Nuove possibilità per settori come la medicina e il monitoraggio ambientale grazie al nuovo micro-robot sviluppato dall’Università di Tampere (Finlandia) e dall’ateneo Anhui Jianzhu (Cina). Azionato dalla luce e in grado di muoversi autonomamente in liquidi viscosi (tipo il miele), questo robot è a tutti gli effetti una scoperta rivoluzionaria nel campo della robotica morbida.
Un micro-robot ispirato alla natura
Nel mondo microscopico, molti organismi hanno sviluppato tecniche ingegnose per spostarsi attraverso ambienti viscosi. L’Escherichia coli, ad esempio, utilizza un movimento “a cavatappi” per nuotare, mentre le ciglia e i flagelli si muovono in onde coordinate o con movimenti simili a frustate. Tuttavia, navigare a queste dimensioni è estremamente complesso a causa delle forze viscose predominanti, che rendono il nuoto simile a muoversi attraverso (appunto) il miele.
Ispirati da questi meccanismi naturali, i ricercatori si sono concentrati su un materiale innovativo chiamato elastomero cristallino liquido. Questo materiale reagisce a stimoli luminosi come i laser, generando movimenti autonomi grazie a una particolare modalità chiamata “energia elastica zero” (zero elastic energy mode, ZEEM).
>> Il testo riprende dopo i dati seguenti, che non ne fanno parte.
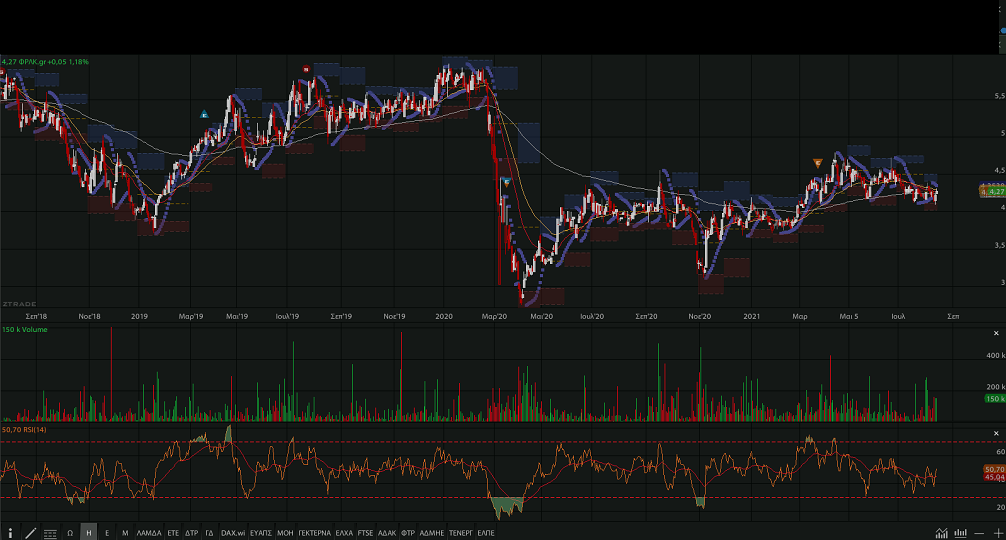Zoom out with the minus icon
Screen dimensions: 1006x540
click(x=981, y=533)
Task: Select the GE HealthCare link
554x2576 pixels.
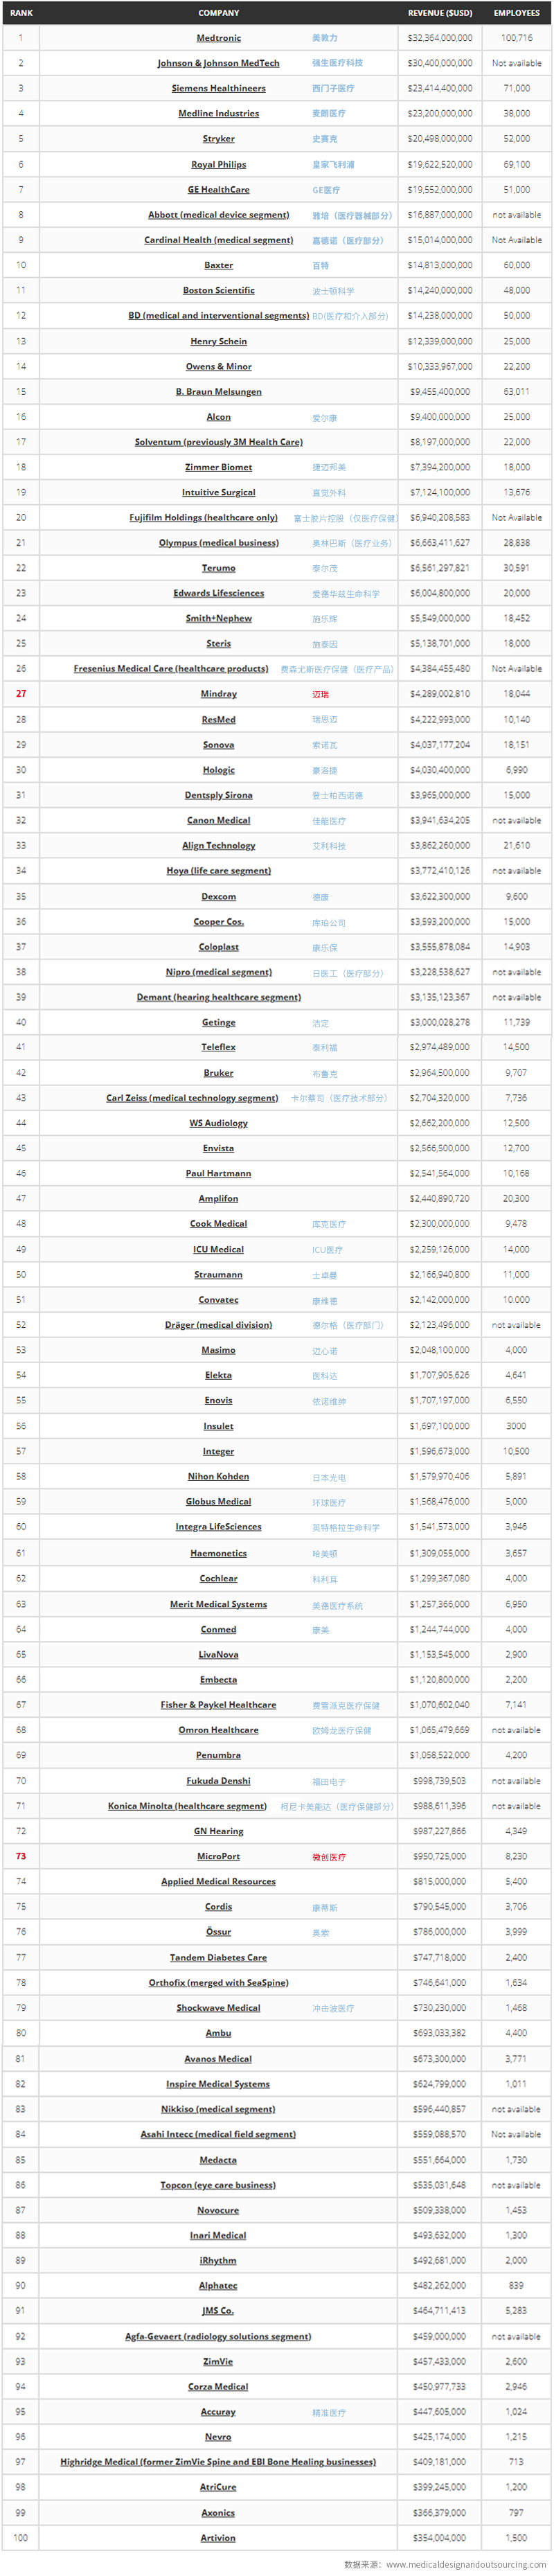Action: 218,189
La capacità del materiale di ruotare autonomamente sotto l’influsso di un fascio di luce ha permesso la creazione del primo robot toroidale capace di muoversi autonomamente in liquidi viscosi.
Forma toroidale: una scelta strategica per la robotica morbida
Il concetto di un robot con una forma toroidale non è nuovo. Già nel 1977, il fisico Edward Purcell aveva ipotizzato che una struttura “a ciambella” potesse migliorare la capacità di navigazione dei microrganismi in ambienti dominati da forze viscose, dove le forze inerziali sono trascurabili. Tuttavia, fino ad ora, nessun robot toroidale era stato realizzato con successo.
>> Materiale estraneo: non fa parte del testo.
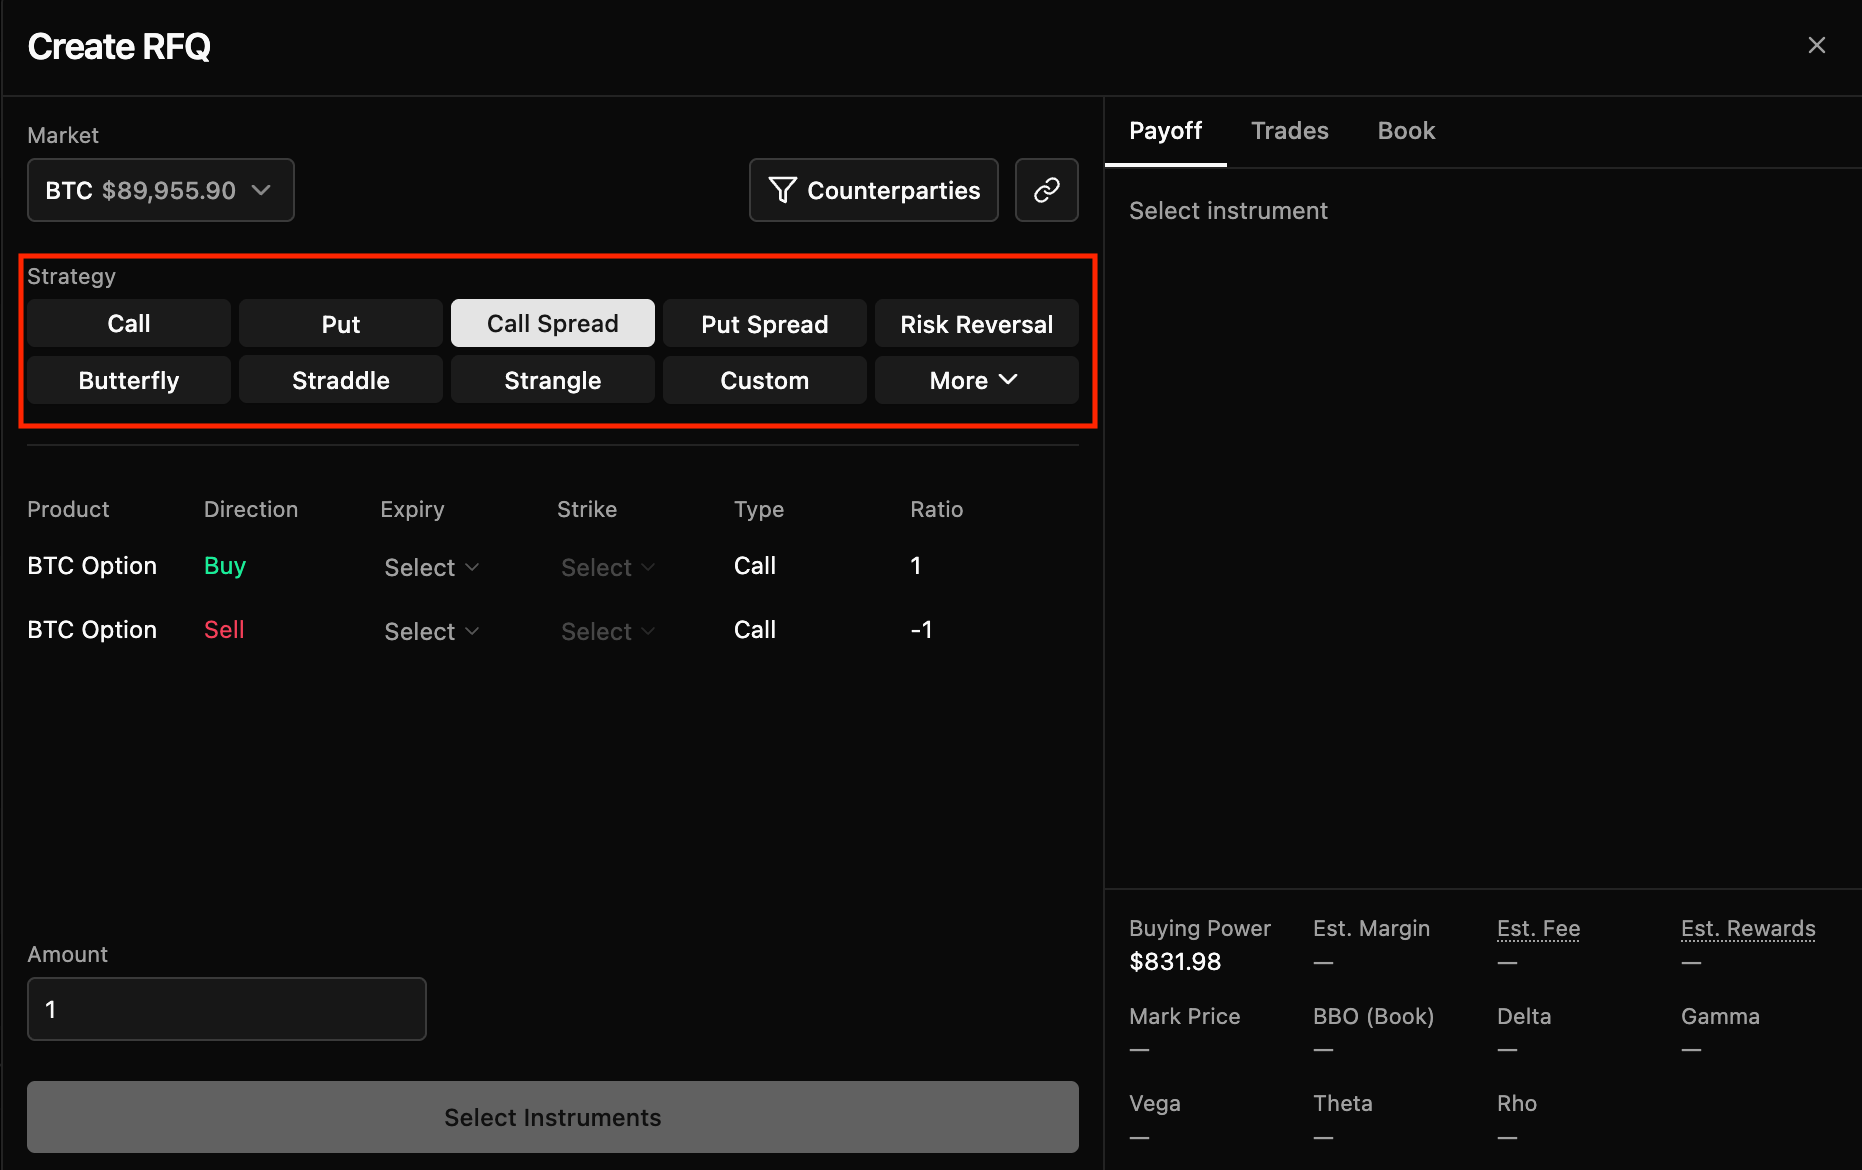
Task: Choose the Put Spread strategy
Action: pyautogui.click(x=764, y=324)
La novità di questo studio, pubblicato sulla rivista scientifica Nature Materials, risiede proprio nella semplificazione del controllo di questi robot. Utilizzando un singolo raggio di luce, i ricercatori sono riusciti a eliminare la necessità di complesse architetture per il controllo del movimento. La luce agisce come un attivatore che innesca il movimento non reciproco del robot, consentendo di determinare autonomamente i propri movimenti nello spazio tridimensionale.
Applicazioni future e potenziali sviluppi
Questo nuovo micro-robot potrebbe avere applicazioni molto promettenti in diversi settori. In medicina, potrebbe essere impiegato per trasportare farmaci attraverso il muco fisiologico o per sbloccare vasi sanguigni, una volta che il dispositivo sarà miniaturizzato ulteriormente.
Inoltre, il micro-robot è capace di adattarsi a differenti ambienti, passando da una modalità di rotolamento a una modalità di auto-propulsione, rendendolo ideale per esplorare spazi confinati come quelli dei microfluidi.
Riferisce il sito dell’Università finlandese, il prossimo passo sarà esplorare le dinamiche collettive e le interazioni tra più robot toroidali, aprendo la strada a nuove possibilità di comunicazione e coordinazione tra questi microrobot intelligenti.